Professor Gwyn Bevan: There are systematic reviews in the United States for putting information out on a hospital's performance. They consistently find that people do not switch from poor to high-performing hospitals. One of the paradoxes about the New York study where they issued data on risk-adjusted mortality rates for cardiac surgery is that patients continued to go to hospitals with high mortality rates. But by publishing the information, the hospitals got better. The most famous case is Bill Clinton, who had his quadruple bypass in a hospital that the information said at the time was one of the two worst outliers in the whole of New York State he could have gone to. 
What Prof Bevan is saying here is that publishing hospital performance, even poor results, will not affect the number patients using the hospital.
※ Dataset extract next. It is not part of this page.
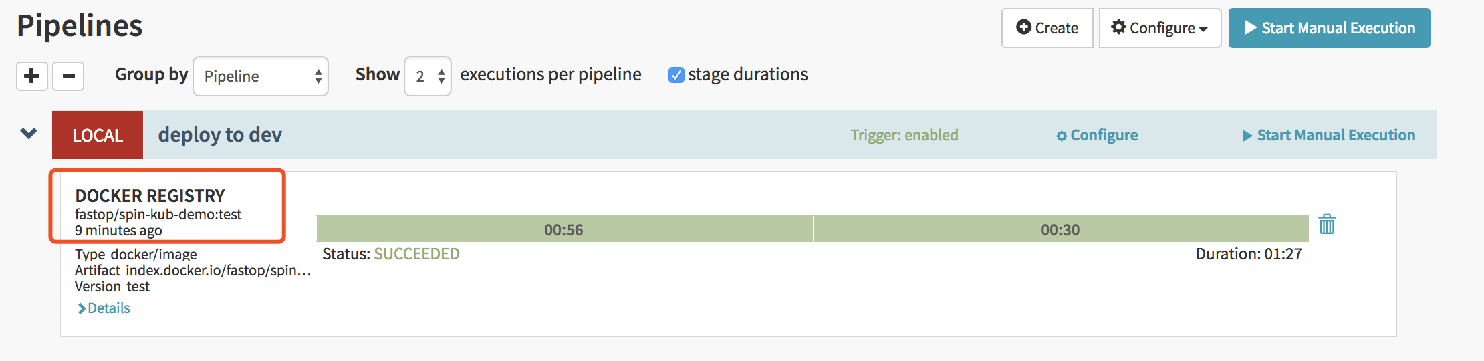Toggle the stage durations checkbox
The height and width of the screenshot is (361, 1484).
click(676, 75)
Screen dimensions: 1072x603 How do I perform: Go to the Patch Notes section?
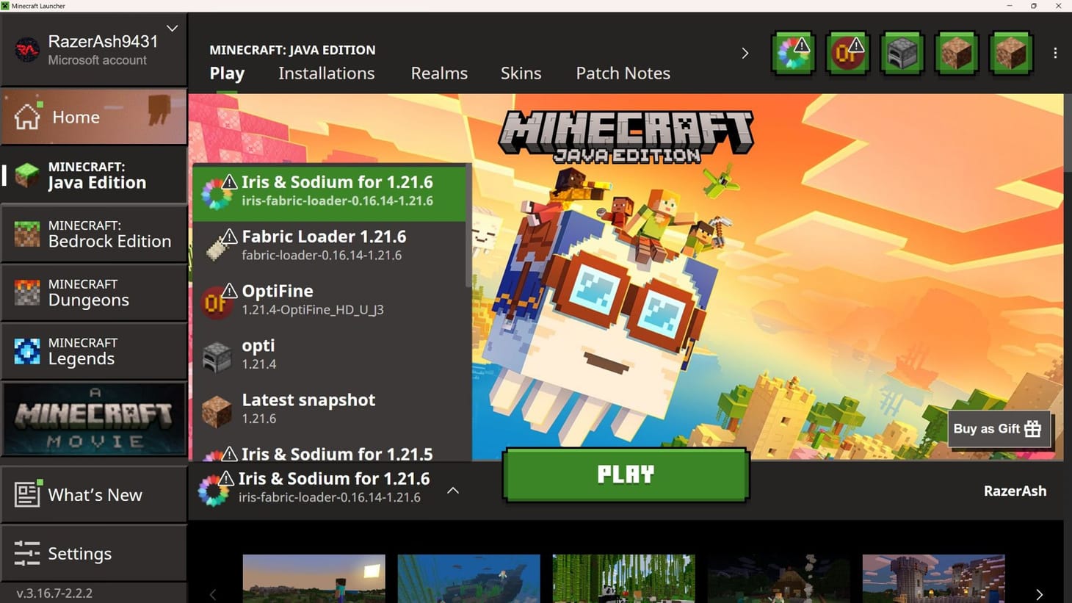pos(623,73)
Patients presumably see themselves as individuals rather than part of an aggregated statistic. Bill Clinton used the hospital he did because he thought that the performance data would not include him. Isn't that what we all think? The interesting part is that publishing the performance data improved the hospital because hospital management were effectively shamed into doing so. They do think in terms of aggregated figures: the hospital's reputation.

The government's faith is that competition and choice will raise standards, whereas it seems that choice will not do that.